Everyone thought the Sarbanes-Oxley financial disclosure Act would require CIOs to perform heroic feats of integration, spend fortunes on software and invest enormous amounts of sweat equity. Now, with the law reinterpreted, only the last appears to be true.
- How and why the Sarbanes-Oxley Act evolved
- Why CIOs can now breathe more easily
- What nontechnological steps CIOs are taking to ensure compliance
In the US, Congress responds to public outrage by passing legislation.Hence, the Sarbanes-Oxley Act, forged in the flames of the WorldCom, Tyco and Enron scandals. The Act was intended to protect investors from executive fraud by requiring stricter standards for - and more oversight of - corporate accounting. As written, it's far-reaching - covering everything from who can sit on a board of directors to penalties for mistreating corporate whistle-blowers. And complying with it is potentially very expensive and time-consuming. When President George Bush signed the Act into law in July 2002, corporate executives held their breath, waiting to see how the Securities and Exchange Commission would interpret it. (The law itself isn't as important as how the SEC chooses to apply and enforce it.) When the SEC proposed a strict interpretation three months later, they gulped. But when the SEC issued its final rule on the most important section of the law last June, they exhaled.
What You Thought (and What Was Widely Reported) No Longer Applies.

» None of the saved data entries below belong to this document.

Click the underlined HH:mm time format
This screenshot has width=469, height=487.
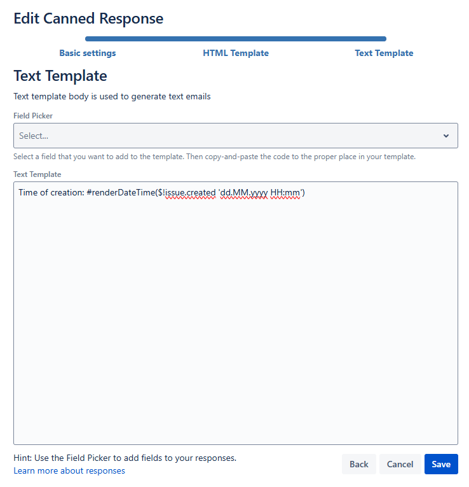click(286, 192)
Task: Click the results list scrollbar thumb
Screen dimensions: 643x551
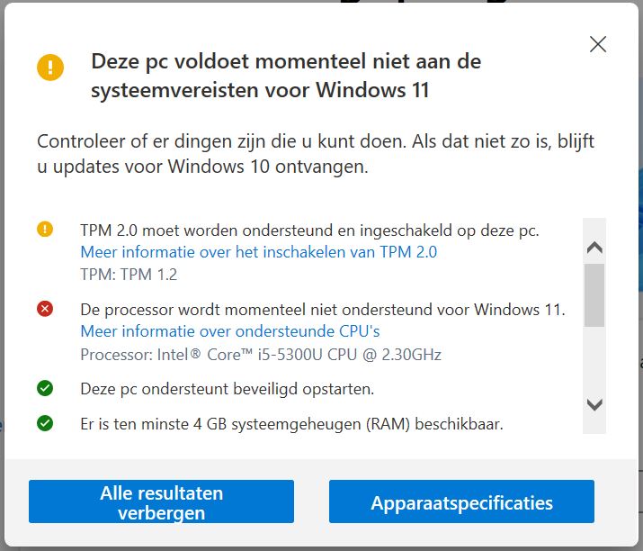Action: [x=594, y=294]
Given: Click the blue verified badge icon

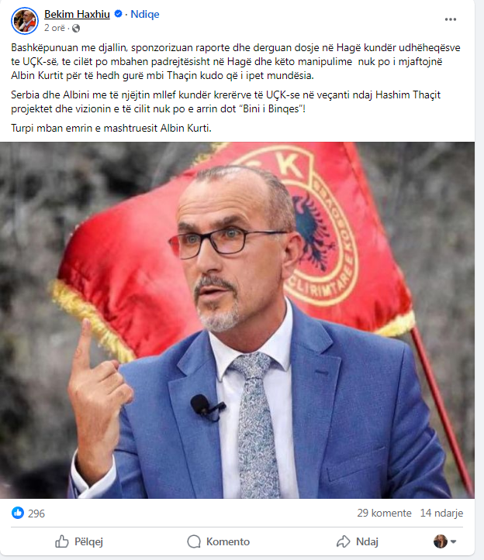Looking at the screenshot, I should 118,14.
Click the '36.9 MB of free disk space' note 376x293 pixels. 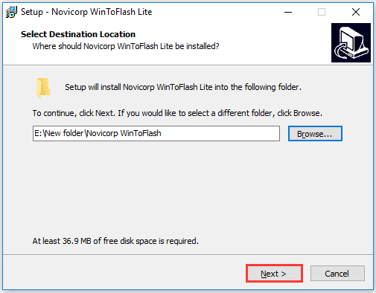(x=115, y=241)
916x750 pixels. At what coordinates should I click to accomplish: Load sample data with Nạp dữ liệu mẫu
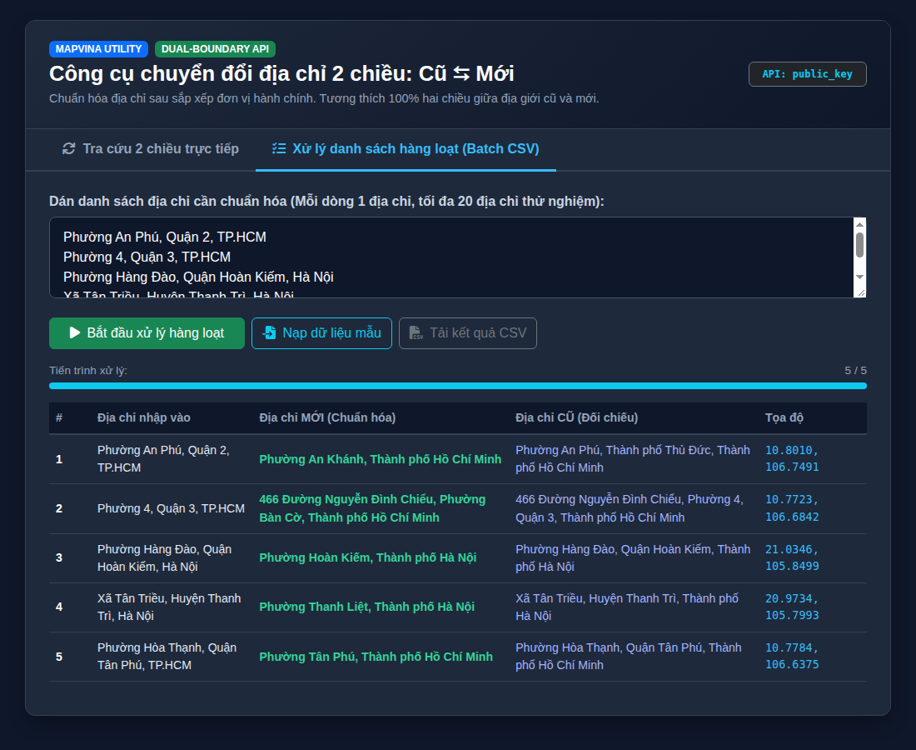point(321,333)
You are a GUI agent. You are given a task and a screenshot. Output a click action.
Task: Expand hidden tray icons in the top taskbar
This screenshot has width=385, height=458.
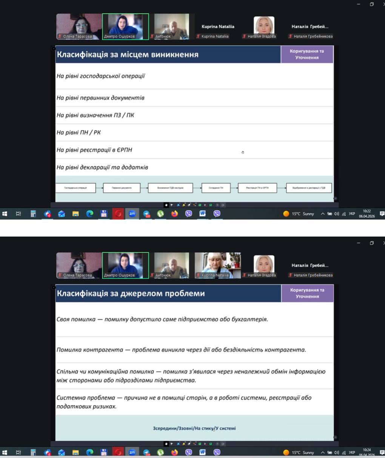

A year ago, everyone was afraid of Sarbanes-Oxley. It looked as if companies were going to have to spend millions automating everything from ledger balancing to revenue accounting. Compliance promised to become a new cottage industry for software vendors. Now, it appears none of that need happen. Somewhere between the time the law left the President's desk in July 2002 and the SEC's issuance of its final rule in June 2003, Sarbanes-Oxley, or Sarbox, or Sox, as it is variously and colloquially known, lost some of its teeth.
Of course, it can still bite. Companies will be forced to document their processes and change some of them. And compliance will still carry a price tag. But thanks to the final rule, CIOs will not have to confront the challenges and expenses of automation.
"You have to have adequate controls - not automated controls," says Joseph Hearington Jr, corporate director for internal auditing at Universal, a $US2.6 billion tobacco company. "We have a combination of automated and manual, and that works for us. Our challenge isn't to reinvent the wheel, but to make sure we can prove that what we have works."
This is very different from what everyone thought - and from what the vendors and the technology press have been (and in some cases still are) saying and reporting. As recently as this past spring, articles continued to tell CIOs that technology is necessary to achieve Sarbanes-Oxley compliance and that their IT departments were directly in the line of fire.
The section of the Sarbanes-Oxley Act responsible for this furore is 404, which requires that both CEOs and CFOs test and attest to the effectiveness of their companies' internal controls. While the October 2002 SEC proposed rule did not elaborate on how effective "effective" needed to be, it made it perfectly clear how seriously it took Section 404 by interpreting internal controls in the broadest way possible. The proposal targeted "the company's entire system of internal controls, rather than just its internal accounting controls".
Most experts applied the same thoroughness to the rest of the section, including that tricky word effective. The only way to guarantee that a control is 100 per cent effective, said the prevailing wisdom, was to remove the possibility of human error. A conservative reading of the SEC's proposal, says Irwin Kishner, chairman of the corporate law department at Herrick, Feinstein, a firm whose clients include Bridgestone/Firestone and Hollinger International, would have outlawed the manual processes that bridged the gaps between automated systems - for example, reconciling financial data from multiple systems in a spreadsheet. Automating each of these processes would have cost companies millions and kept CIOs busy for years.
The reaction from affected companies (which was just about every company) was understandably negative, and what followed was a serious outbreak of politics.